[TASK GOAL] Copy the rows below word for word, starting at the line containing "Given: Retweet the 早上好 tweet from 1月30日" and ending at the line containing "Looking at the screenshot, I should click(279, 100).", with both of those lines included. Leave the pictures out of your copy.

[WORKING DATA]

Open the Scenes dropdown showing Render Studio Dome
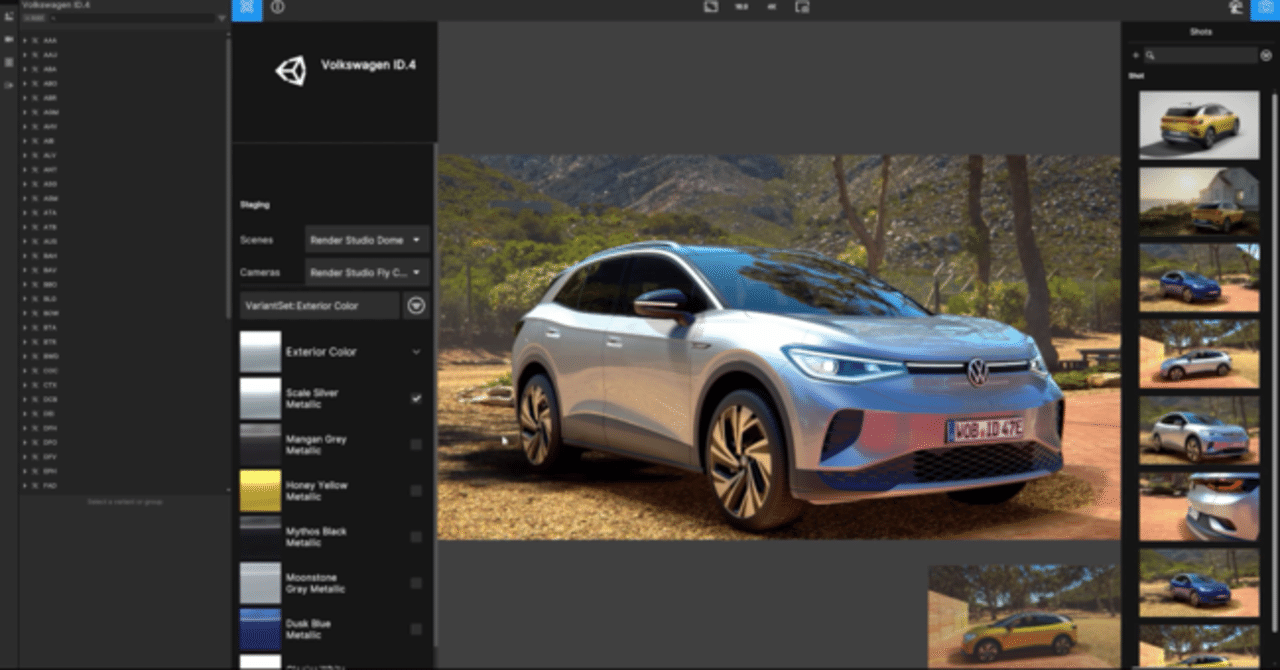The image size is (1280, 670). click(x=365, y=240)
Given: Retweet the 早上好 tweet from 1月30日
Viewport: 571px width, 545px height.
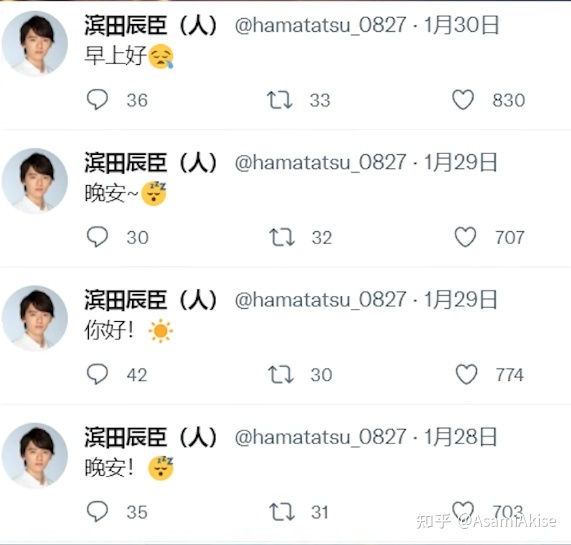Looking at the screenshot, I should click(279, 100).
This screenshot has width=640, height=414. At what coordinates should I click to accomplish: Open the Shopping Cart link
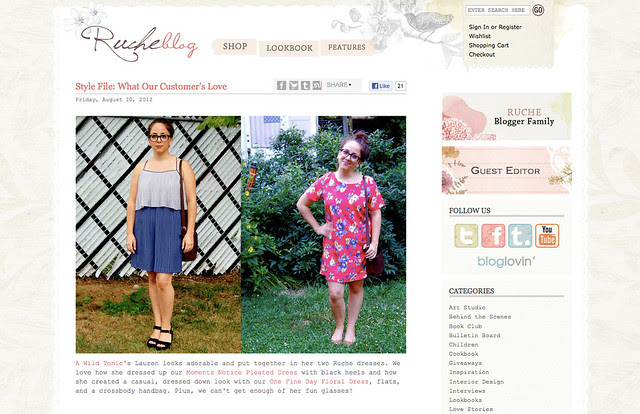tap(489, 45)
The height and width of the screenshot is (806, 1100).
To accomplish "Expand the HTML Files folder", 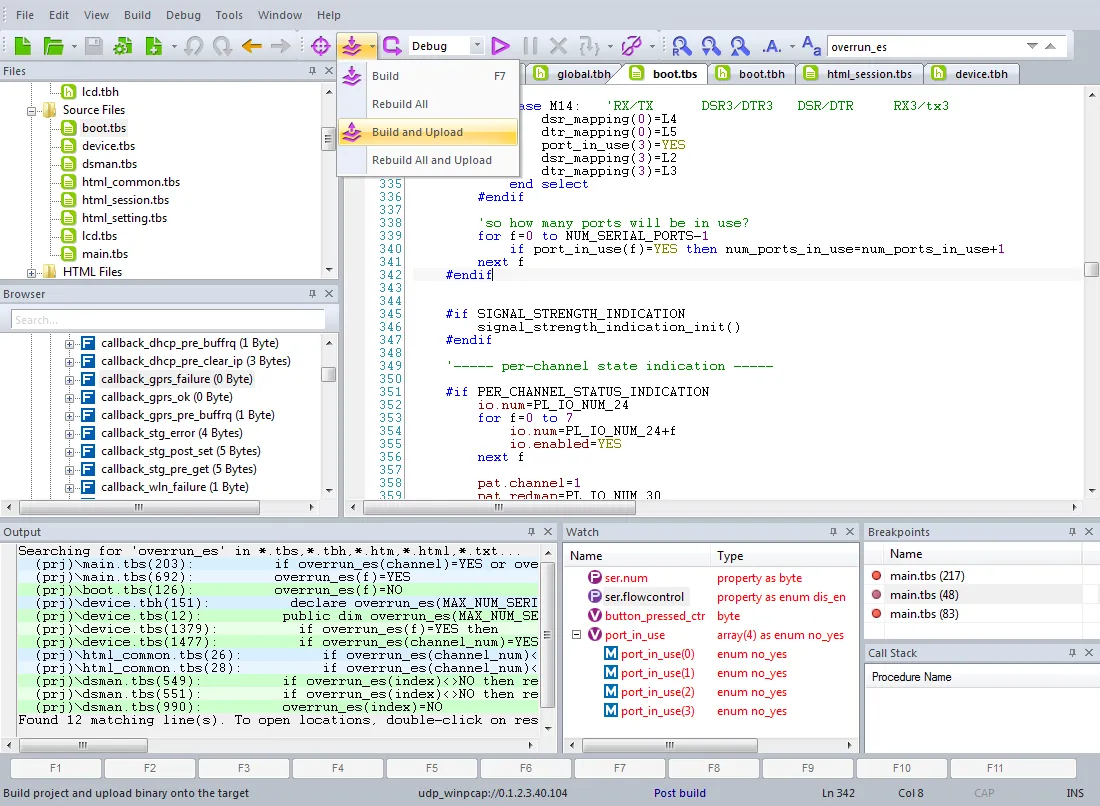I will (x=32, y=272).
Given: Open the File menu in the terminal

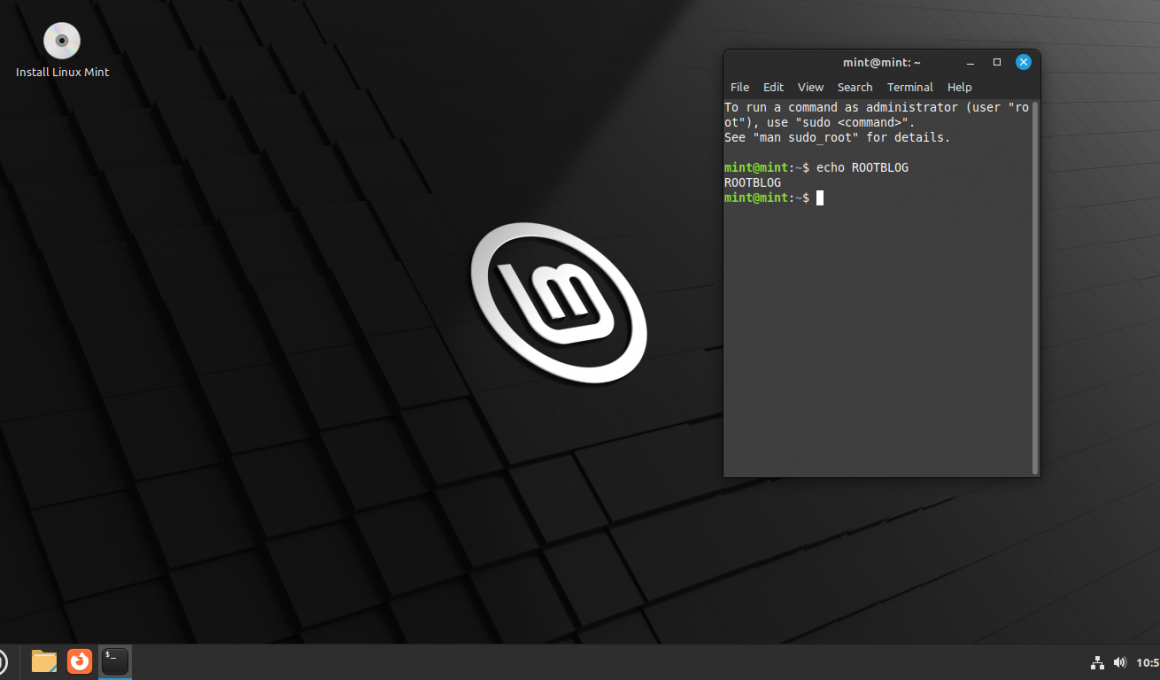Looking at the screenshot, I should click(x=739, y=87).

[WRITTEN ANSWER]
Given: Retweet the 早上好 tweet from 1月30日
Viewport: 571px width, 545px height.
Looking at the screenshot, I should click(279, 100).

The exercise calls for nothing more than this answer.